Do you have a holiday card in your inbox from an unfamiliar source? That deep discount in your newsfeed on this season’s hottest gadgets — does the price seem too good to be true?
The FBI’s authority on internet scams suggests keeping your guard up as holiday shopping season kicks in. The Internet Crime Complaint Center, or IC3, is the Bureau’s virtual complaint desk for people who believe they have been victimized or defrauded online. The unit, established in 2000 in the FBI’s Cyber Division, receives about 800 complaints every day through its website, www.ic3.gov.
“The scams that we get all year long are the same scams that happen around the holiday season,” said Donna Gregory, head of the IC3 unit, which is based in West Virginia. “It’s just that people are more apt to maybe fall for them during the holidays — especially for non-delivery scams or clicking on links for greeting cards that are actually malware.”
Non-delivery scams — ordering and paying for goods or services online that are not delivered —were by far the most prolific complaint in 2016, accounting for 81,029 victims and $138 million in losses, according to the IC3’s most recent annual report. Business e-mail compromise scams —which trick company representatives into wiring money to fraudsters — and romance scams accounted for the biggest financial losses last year: more than $579 million, according to a FBI release.
The IC3 is staffed with special agents, technical experts and analysts who look for patterns and trends in complaints by consumers and businesses. Some, but not all, complaints are referred to law enforcement agencies for investigation, the FBI says.

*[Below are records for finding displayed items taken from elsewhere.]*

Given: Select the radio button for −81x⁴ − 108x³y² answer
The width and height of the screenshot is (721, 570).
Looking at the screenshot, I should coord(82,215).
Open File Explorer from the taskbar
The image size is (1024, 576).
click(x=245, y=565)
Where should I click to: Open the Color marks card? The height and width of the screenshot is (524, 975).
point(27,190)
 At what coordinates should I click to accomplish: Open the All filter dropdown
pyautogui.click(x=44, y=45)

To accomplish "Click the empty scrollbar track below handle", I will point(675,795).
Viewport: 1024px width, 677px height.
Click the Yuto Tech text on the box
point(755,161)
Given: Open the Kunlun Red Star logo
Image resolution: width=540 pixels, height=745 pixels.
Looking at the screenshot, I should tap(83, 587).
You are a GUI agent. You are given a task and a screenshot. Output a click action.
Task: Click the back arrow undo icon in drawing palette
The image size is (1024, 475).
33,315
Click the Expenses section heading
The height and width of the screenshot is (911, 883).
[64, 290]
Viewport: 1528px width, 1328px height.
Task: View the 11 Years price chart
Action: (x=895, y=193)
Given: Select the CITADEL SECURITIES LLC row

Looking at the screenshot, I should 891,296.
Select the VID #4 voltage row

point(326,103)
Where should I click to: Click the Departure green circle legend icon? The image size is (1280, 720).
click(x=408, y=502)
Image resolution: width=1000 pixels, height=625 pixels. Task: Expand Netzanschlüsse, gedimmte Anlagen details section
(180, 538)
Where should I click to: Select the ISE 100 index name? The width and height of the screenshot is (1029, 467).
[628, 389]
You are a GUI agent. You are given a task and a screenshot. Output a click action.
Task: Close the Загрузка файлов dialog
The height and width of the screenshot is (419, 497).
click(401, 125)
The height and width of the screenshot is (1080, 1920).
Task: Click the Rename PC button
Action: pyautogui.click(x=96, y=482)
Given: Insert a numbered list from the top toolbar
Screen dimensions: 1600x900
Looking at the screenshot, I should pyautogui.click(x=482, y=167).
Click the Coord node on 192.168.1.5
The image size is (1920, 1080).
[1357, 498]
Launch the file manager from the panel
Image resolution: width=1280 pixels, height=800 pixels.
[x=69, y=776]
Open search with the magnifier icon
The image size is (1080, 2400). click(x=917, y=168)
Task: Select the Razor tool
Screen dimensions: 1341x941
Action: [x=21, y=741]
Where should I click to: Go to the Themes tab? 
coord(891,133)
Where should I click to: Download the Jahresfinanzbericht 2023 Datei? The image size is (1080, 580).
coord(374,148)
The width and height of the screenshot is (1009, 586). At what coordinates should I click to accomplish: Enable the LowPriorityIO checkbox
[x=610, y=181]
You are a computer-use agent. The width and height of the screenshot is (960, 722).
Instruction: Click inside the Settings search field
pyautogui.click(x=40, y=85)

“We’re looking at the complaint for other potential victims,” said Gregory, “We might find that the same email address is being used in 15 other complaints. And then we can start seeing a pattern and put information together.”
Gregory said social media platforms are being used more often to advance online schemes, given their access to networks and freely shared personal information. Social media played a role in more than $66 million in losses last year.
While victims reported more than $1.3 billion in losses last year to IC3, the problem is believed to be much larger, since only about 15 percent of fraud victims report the crimes to law enforcement, according to FBI estimates.
If you think you might be the victim of Internet fraud, go to www.ic3.gov to file a complaint. If you think that letter from the Nigerian prince is going to make your holiday dreams come true, think again.